In November, Qatar’s amir announced the country would be holding the long-promised elections for its top advisory panel the following year.

Sheikh Tamim said the first-ever vote will take place in October 2021, describing it as “an important step” for the Gulf state in order to “develop the legislative process with a wider participation of citizens”.


In May, Qatar’s cabinet approved a draft law on the Shura Council’s electoral system that presented the details of the criteria needed in order to run for the elections.

The criteria included requirements of candidates’ eligibility, voter registrations and campaigning as well as other details concerning the first of its kind election.

Under the new draft law, candidates must be able to run based on the constitution and legal rules of constitutional nature.

Then in July, the Ministry of Interior [MOI] announced the formation of a Supervisory Committee and multiple other executive committees dedicated to dealing with the Shura Council elections.

The Supervisory Committee was established to take charge of the preparation of the elections while overseeing the proper conduct of the electoral process. The supervisory group will work closely with the executive committees, all of which will be separated into legal, security, technical, media, and logistical bodies.

By the end of the month, Qatar’s amir approved an electoral law under which citizens could vote for 30 members of the 45-seat legislative council while the remaining 15 members will be selected by the amir himself.

The law laid out the drafting process of the elections, who can vote, who can be nominated, the next steps following the finalisation of the candidates, and the electoral process. Furthermore, it stated that  the Election Committee will be drawing lots with the presence of the candidates if a tie occurs.
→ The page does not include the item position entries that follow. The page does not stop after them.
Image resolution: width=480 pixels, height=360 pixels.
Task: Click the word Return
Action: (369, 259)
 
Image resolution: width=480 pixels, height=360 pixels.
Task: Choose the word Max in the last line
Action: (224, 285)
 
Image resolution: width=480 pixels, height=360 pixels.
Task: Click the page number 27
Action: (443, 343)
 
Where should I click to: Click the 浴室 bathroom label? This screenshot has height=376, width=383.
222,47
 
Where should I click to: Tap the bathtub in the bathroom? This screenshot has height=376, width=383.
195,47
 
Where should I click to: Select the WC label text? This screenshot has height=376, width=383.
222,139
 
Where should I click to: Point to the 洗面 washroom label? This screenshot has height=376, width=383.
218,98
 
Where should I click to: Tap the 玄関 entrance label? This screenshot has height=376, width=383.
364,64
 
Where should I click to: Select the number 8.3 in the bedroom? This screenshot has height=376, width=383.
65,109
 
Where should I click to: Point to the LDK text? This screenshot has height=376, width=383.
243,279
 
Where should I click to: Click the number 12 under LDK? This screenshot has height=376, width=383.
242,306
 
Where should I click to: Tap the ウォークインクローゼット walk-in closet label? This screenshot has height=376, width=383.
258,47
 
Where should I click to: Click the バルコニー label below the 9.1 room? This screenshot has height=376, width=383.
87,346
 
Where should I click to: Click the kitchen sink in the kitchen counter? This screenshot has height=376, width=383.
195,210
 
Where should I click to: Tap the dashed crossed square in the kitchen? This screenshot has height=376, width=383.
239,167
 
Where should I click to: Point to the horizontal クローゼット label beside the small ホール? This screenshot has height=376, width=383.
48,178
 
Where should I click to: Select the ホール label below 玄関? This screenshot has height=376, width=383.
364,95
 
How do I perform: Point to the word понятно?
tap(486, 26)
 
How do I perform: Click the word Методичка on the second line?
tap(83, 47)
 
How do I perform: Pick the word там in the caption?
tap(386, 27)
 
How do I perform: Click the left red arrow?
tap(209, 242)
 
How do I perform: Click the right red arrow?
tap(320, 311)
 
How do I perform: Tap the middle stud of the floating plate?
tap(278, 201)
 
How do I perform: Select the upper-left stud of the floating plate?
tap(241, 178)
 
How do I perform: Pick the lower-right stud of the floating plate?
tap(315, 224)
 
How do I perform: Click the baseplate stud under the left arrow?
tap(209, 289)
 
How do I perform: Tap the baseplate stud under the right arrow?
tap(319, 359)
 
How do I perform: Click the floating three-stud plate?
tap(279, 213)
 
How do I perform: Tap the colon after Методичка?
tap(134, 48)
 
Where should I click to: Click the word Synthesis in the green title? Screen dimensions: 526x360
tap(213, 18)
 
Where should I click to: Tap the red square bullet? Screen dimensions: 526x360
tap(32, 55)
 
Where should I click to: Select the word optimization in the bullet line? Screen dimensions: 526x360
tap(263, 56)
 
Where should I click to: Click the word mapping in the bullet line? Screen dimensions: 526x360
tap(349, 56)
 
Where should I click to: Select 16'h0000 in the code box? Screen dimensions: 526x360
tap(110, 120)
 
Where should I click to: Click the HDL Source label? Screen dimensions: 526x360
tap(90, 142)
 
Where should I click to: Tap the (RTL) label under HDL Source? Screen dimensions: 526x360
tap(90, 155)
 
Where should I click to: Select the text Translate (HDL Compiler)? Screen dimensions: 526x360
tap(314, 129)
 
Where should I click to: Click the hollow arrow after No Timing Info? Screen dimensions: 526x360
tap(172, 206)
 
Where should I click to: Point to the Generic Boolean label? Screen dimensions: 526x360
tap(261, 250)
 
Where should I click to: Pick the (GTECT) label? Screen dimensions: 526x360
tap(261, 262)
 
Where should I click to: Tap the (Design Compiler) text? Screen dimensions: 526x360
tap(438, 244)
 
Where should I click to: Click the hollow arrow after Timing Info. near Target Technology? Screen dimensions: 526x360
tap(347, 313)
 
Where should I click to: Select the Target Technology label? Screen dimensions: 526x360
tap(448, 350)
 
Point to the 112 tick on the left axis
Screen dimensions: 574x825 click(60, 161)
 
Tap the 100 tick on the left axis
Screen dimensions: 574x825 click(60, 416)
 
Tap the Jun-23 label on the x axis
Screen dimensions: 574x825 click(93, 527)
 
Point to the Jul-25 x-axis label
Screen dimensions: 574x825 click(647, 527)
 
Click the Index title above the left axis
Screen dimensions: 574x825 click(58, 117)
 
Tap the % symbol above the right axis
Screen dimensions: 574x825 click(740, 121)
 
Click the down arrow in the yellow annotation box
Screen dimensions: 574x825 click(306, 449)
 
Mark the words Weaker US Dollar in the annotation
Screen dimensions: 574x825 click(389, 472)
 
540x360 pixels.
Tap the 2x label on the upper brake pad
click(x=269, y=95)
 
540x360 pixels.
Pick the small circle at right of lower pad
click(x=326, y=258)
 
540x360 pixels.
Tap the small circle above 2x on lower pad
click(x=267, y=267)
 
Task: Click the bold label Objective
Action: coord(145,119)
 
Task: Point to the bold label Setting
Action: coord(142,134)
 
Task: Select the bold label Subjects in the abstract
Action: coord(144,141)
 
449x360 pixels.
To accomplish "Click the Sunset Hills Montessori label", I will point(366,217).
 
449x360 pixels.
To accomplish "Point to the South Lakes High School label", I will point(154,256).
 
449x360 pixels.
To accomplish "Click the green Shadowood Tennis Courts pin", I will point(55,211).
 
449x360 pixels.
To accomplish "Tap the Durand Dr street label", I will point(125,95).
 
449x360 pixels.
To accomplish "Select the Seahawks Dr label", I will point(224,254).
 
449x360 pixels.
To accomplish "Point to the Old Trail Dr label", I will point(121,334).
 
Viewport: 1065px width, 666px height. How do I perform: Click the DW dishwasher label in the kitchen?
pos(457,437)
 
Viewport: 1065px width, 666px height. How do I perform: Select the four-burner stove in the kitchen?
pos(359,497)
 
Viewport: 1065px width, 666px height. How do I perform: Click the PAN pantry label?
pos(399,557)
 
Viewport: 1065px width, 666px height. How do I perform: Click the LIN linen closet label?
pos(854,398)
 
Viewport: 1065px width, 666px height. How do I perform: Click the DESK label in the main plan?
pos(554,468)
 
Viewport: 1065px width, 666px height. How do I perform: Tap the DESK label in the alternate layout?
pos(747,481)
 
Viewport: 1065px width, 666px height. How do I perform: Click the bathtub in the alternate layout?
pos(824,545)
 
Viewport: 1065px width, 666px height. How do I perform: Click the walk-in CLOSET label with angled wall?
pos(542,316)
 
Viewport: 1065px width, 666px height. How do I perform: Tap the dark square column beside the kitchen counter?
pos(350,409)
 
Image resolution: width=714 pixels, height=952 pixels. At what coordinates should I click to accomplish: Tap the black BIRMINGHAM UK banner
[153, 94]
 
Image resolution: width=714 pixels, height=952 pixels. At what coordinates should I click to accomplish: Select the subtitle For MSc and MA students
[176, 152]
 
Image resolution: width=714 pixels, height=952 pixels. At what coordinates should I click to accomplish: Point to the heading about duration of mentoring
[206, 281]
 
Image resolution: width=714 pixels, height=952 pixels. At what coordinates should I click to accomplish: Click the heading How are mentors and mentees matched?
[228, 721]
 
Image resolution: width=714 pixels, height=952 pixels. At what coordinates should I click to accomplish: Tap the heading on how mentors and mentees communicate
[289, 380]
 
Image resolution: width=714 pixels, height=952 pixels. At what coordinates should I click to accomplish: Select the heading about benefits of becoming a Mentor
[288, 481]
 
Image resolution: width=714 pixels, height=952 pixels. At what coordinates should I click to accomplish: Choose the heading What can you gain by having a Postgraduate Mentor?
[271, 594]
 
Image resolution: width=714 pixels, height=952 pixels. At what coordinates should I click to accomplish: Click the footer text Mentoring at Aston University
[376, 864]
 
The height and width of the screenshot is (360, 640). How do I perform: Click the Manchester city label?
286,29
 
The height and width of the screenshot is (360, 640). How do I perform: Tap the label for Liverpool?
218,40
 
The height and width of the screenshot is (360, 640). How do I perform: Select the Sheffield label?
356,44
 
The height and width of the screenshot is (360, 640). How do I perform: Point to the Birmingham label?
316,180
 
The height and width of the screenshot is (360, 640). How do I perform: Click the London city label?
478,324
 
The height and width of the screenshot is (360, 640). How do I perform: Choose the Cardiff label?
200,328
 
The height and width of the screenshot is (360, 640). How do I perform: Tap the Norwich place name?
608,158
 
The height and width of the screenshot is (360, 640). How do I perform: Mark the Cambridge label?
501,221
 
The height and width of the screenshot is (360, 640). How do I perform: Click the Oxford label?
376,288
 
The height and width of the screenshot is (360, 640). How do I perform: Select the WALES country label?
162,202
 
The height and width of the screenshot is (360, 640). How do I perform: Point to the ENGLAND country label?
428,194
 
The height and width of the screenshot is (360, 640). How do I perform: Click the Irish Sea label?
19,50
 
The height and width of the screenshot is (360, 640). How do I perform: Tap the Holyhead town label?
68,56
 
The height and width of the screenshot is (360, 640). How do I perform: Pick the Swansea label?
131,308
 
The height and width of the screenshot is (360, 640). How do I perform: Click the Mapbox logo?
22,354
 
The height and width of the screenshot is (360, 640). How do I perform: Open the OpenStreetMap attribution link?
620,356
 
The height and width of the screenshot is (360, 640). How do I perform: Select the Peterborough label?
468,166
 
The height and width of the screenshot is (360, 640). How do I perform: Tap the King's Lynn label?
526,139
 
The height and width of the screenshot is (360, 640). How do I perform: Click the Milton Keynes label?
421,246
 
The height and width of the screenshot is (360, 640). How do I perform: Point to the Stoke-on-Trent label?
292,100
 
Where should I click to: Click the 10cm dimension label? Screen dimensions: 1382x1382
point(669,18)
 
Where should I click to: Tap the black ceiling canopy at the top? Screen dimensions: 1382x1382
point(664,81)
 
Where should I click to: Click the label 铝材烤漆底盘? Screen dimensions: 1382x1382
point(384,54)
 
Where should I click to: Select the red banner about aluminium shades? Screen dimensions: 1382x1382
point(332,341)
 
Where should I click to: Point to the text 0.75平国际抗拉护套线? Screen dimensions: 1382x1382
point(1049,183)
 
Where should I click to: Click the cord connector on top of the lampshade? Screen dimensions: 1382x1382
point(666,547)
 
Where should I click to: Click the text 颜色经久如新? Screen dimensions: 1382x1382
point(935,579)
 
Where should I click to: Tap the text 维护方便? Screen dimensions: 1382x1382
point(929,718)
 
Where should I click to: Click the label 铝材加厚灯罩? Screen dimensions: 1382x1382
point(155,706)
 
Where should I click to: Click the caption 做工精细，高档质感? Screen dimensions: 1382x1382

Candidate registration opened in August, when the Supervisory Committee for the Shura Council elections began receiving applications. This marked the second phase of the electoral process.

Then on 22 August, Sheikh Tamim announced the official date for the vote: 2 October.

By the end of August, the preliminary list of nominees for the elections were announced, comprising of 300 Qataris. At least 40 women submitted applications to register as candidates for the Shura Council elections.

On 15 September, the list of the finalised candidates was released, which included 284 candidates, including 28 women, from a total of 30 electoral districts.